There are two popular stories about how the city of Soddy got its name. The first is that the word "Soddy" is an anglicization of "Tsati," a shorter Cherokee form of the Cherokee word ᎠᏂ ᎫᏌᏘ Ᏹ (Ani-Kusati-yi), referring to the Muskogean Koasati people who lived there in the 18th century prior to Cherokee migration to the area after 1776. The second theory is that Soddy was named for William Sodder, who ran a trading post in the city. Others claim that Soddy's name is a reference to "Soddy Creek," which is believed to have originated from the word Cherokee word "Sauta," which is derived from "Echota." Soddy was a very small town until the Soddy Coal Company began mining in 1867.
Daisy is rumored to have taken its name from Daisy Parks, the daughter of Thomas Parks. Thomas Parks was Vice-President of the Tabler-Cleudup Coal & Coke Company, and founded the Daisy Coal Company in April 1881.
The two cities incorporated in April 1969 along a 9-mile stretch of U.S. 27.
Soddy-Daisy is located at  According to the United States Census Bureau, the city has a total area of 23.8 square miles (62 km2), of which 23.0 square miles (60 km2) is land and 0.8 square miles (2.1 km2) (3.32%) is water. The city is situated at the base of the Cumberland Plateau in northwestern Hamilton County. An inlet of Chickamauga Lake (consisting of the lower part of Soddy Creek) lies to the east. U.S. Route 27 is the city's main highway, connecting it with Chattanooga to the south and Dayton to the northeast. State Route 111, which crosses the Cumberland Plateau, intersects US-27 in the northern part of the city.(35.258538, -85.176996).
As of the census of 2000, there were 11,530 people, 4,511 households, and 3,392 families residing in the city. The population density was 500.6 people per square mile (193.3/km²). There were 4,809 housing units at an average density of 208.8 per square mile (80.6/km²). The racial makeup of the city was 98.15% White, 0.60% African American, 0.24% American Indian, 0.19% Asian, 0.01% Pacific Islander, 0.17% from other races, and 0.63% from two or more races. Hispanic or Latino of any race were 0.80% of the population.
There were 4,511 households out of which 31.6% had children under the age of 18 living with them, 59.9% were married couples living together, 11.4% had a female householder with no husband present, and 24.8% were non-families. 21.8% of all households were made up of individuals and 8.8% had someone living alone who was 65 years of age or older. The average household size was 2.53 and the average family size was 2.93.

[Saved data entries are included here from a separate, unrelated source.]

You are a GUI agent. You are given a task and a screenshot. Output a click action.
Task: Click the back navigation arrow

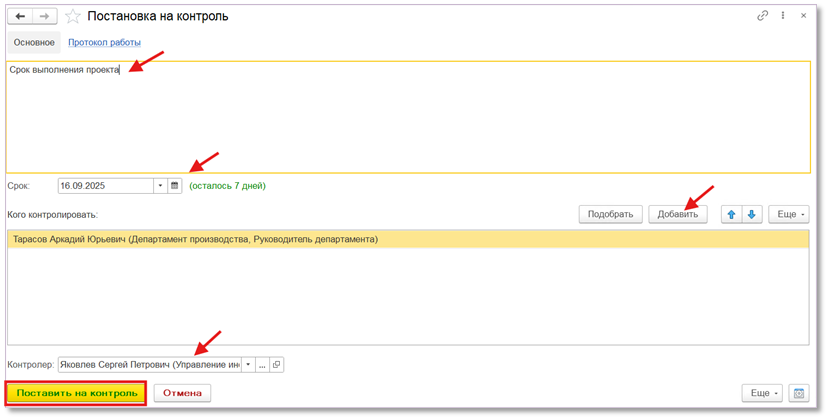pyautogui.click(x=20, y=16)
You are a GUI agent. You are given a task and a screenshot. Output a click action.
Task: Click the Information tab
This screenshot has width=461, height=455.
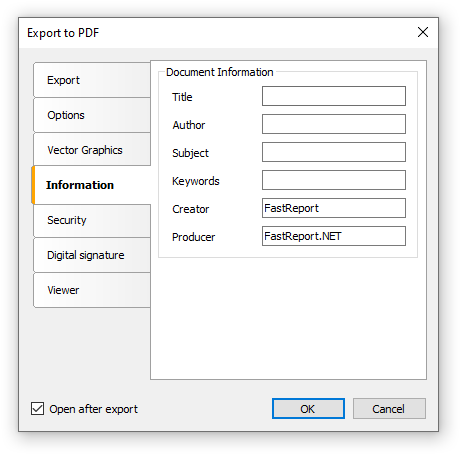[x=91, y=185]
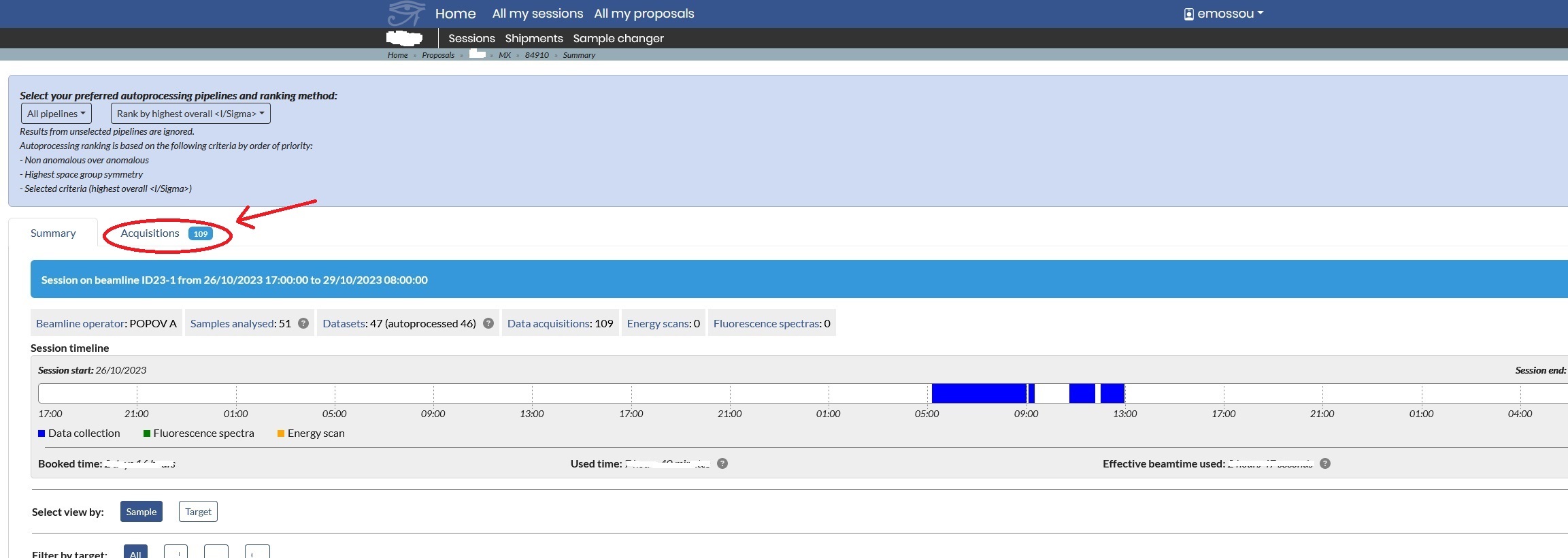The height and width of the screenshot is (558, 1568).
Task: Open the All pipelines dropdown
Action: [56, 114]
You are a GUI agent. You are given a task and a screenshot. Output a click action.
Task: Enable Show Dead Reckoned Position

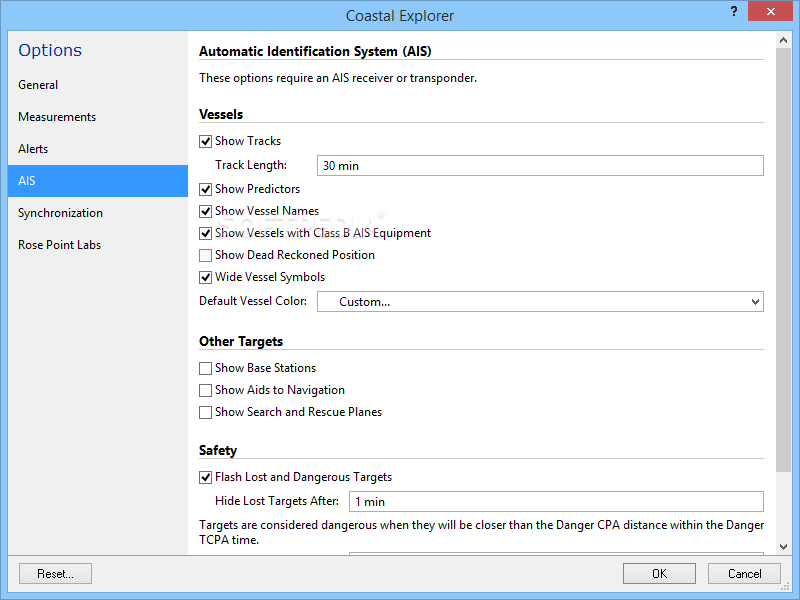point(206,255)
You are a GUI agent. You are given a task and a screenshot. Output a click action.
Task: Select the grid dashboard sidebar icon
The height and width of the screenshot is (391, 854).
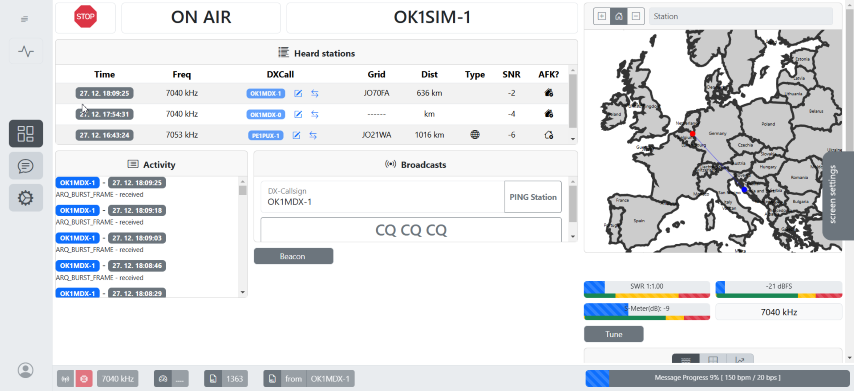point(26,133)
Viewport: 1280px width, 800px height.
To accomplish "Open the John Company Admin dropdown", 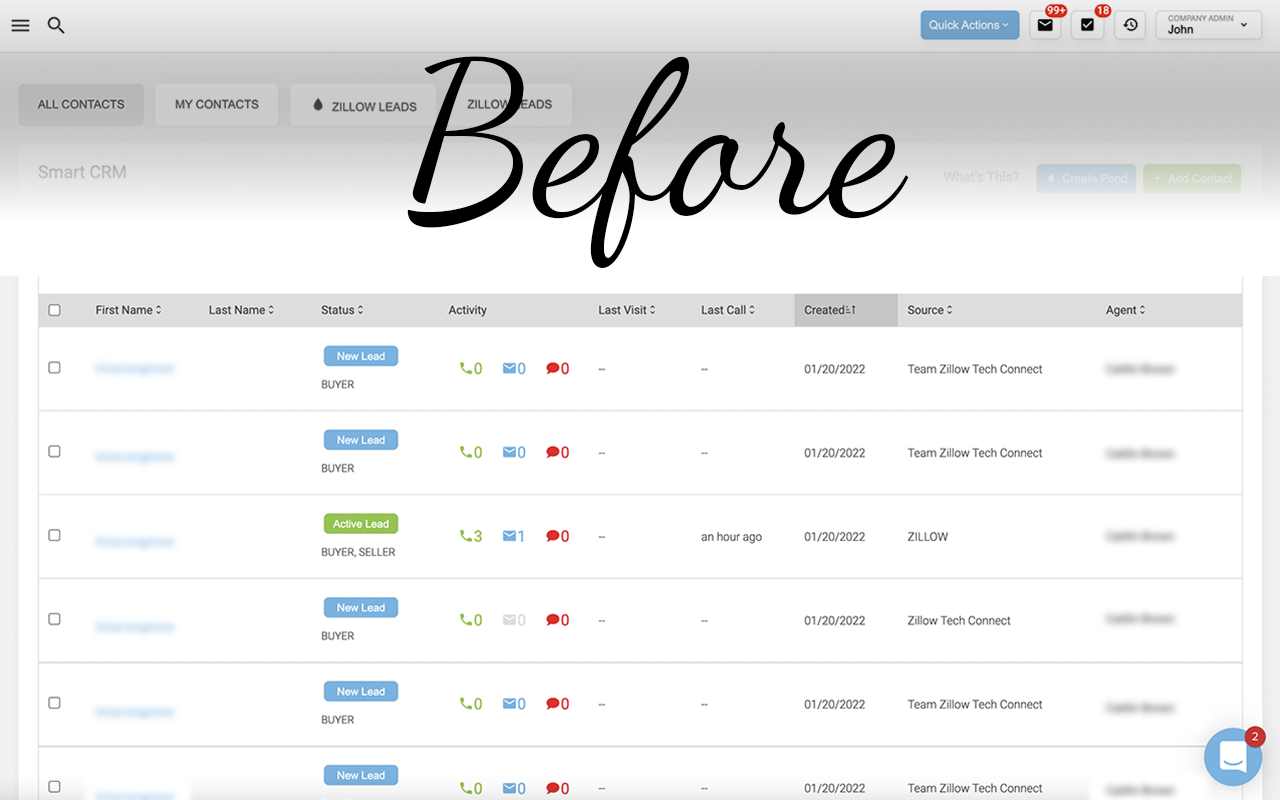I will [x=1208, y=24].
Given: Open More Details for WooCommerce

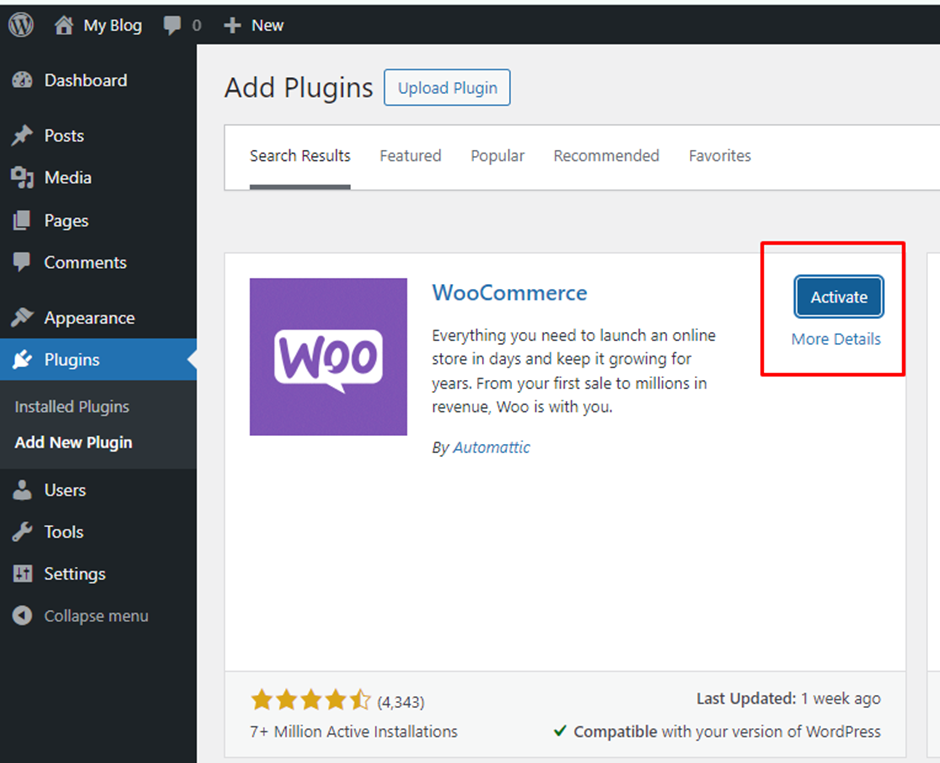Looking at the screenshot, I should (x=836, y=339).
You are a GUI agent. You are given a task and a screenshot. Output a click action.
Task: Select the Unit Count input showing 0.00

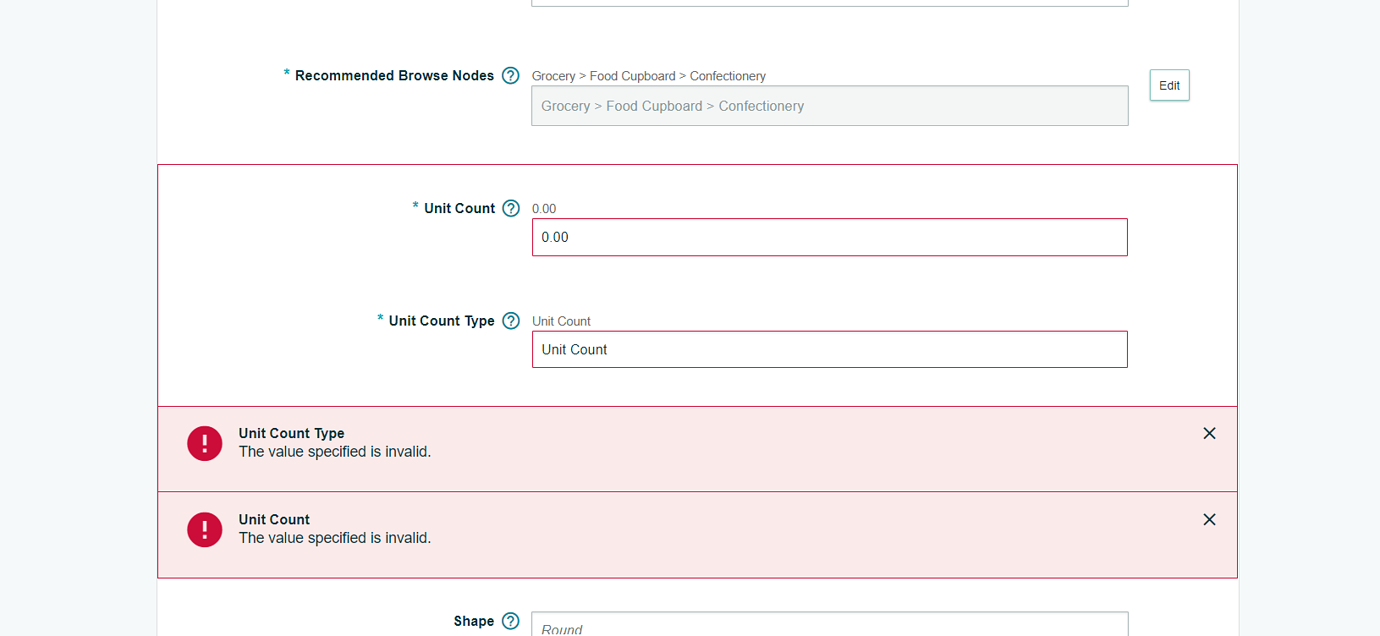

In the city, the population was spread out with 23.0% under the age of 18, 8.7% from 18 to 24, 29.3% from 25 to 44, 25.5% from 45 to 64, and 13.5% who were 65 years of age or older. The median age was 38 years. For every 100 females there were 93.3 males. For every 100 females age 18 and over, there were 90.3 males.
The median income for a household in the city was $37,163, and the median income for a family was $41,394. Males had a median income of $32,073 versus $23,147 for females. The per capita income for the city was $16,889. About 6.5% of families and 8.8% of the population were below the poverty line, including 10.6% of those under age 18 and 13.4% of those age 65 or over.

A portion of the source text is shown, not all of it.